International Conference


                            New reproductive techniques, Gender and Parenting

                 Conference organized by the Centre Max Weber (UMR 5283) and INED


 Under the aegis of CMW, INED, the RING research federation and the ISH interdisciplinary seminar.


                                              14 and 15 November 2011

                                                  At University Lyon II

                                               from 8.15 a.m. to 6 p.m.


A major rendezvous for the international scientific community working on new reproductive technologies, this conference will provide a stimulating opportunity for dialogue and debate on many levels. 

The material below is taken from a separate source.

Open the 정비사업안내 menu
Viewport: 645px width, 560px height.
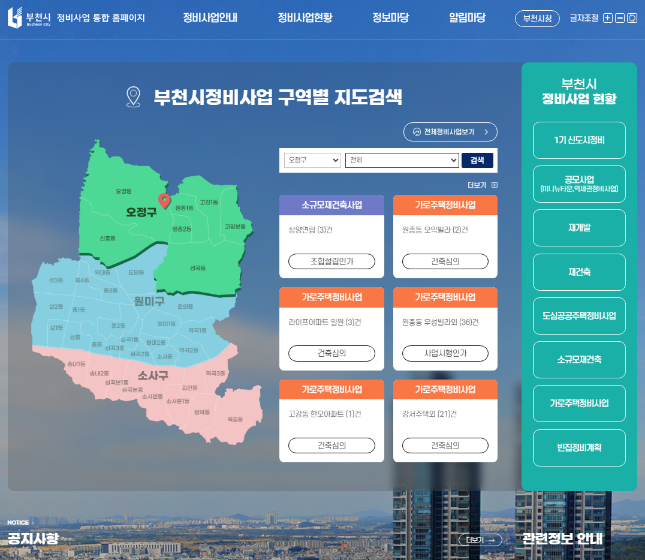pos(210,18)
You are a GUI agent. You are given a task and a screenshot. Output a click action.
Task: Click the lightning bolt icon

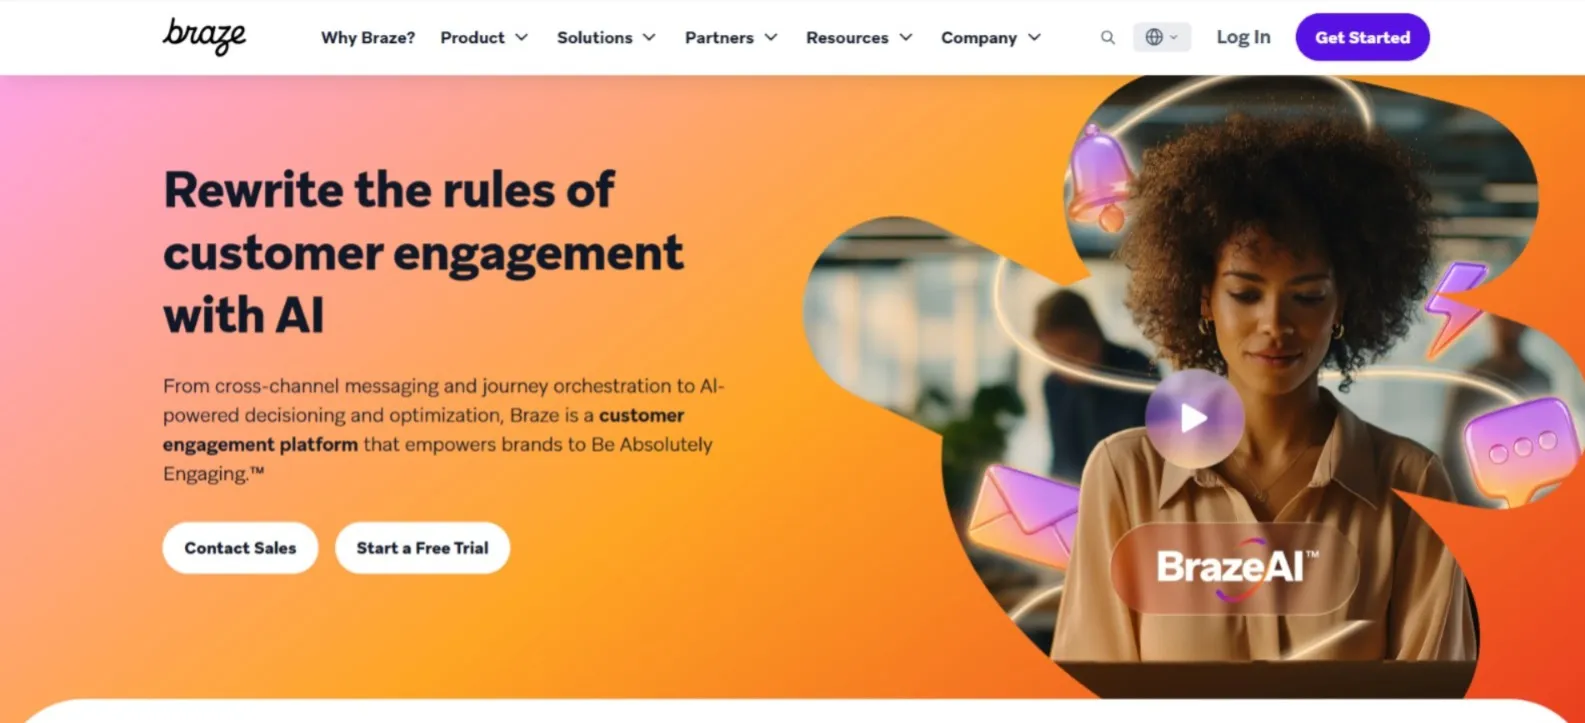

Thanks to technical and medical progress, assisted reproductive technology (ART) has developed widely in many countries over the last three decades. In France, since the birth of Amandine in 1982, more than 200,000 children have been conceived through in-vitro fertilization, and in 2003, one in twenty births – representing one or two children in every primary school class – were achieved thanks to a medical treatment or ART. This is no longer a marginal phenomenon.

Yet the development of these techniques raises fundamental questions about the functioning of contemporary society. It is in the public interest for specialist social science researchers to focus on their development, the ways they are used, their effects and their potential impacts on society. These techniques raise new questions with regard to gender relations, the commodification of human bodies and procreation, and the unequal trading and power relations between gamete "supply" and "demand" countries. They also pose a potential challenge to the current model of parenthood.

This meeting will be the first international event of its kind in France, bringing together social science scholars who are nationally and internationally recognized for their work on these issues.

The choice of France as a conference venue is highly opportune, given the recent debates on the revision of the French bioethics Act.

The scientific committee comprises sociologists and demographers from Université Louis Lumière Lyon II, Max Weber Center and the French National Institute for Demographic Studies (INED).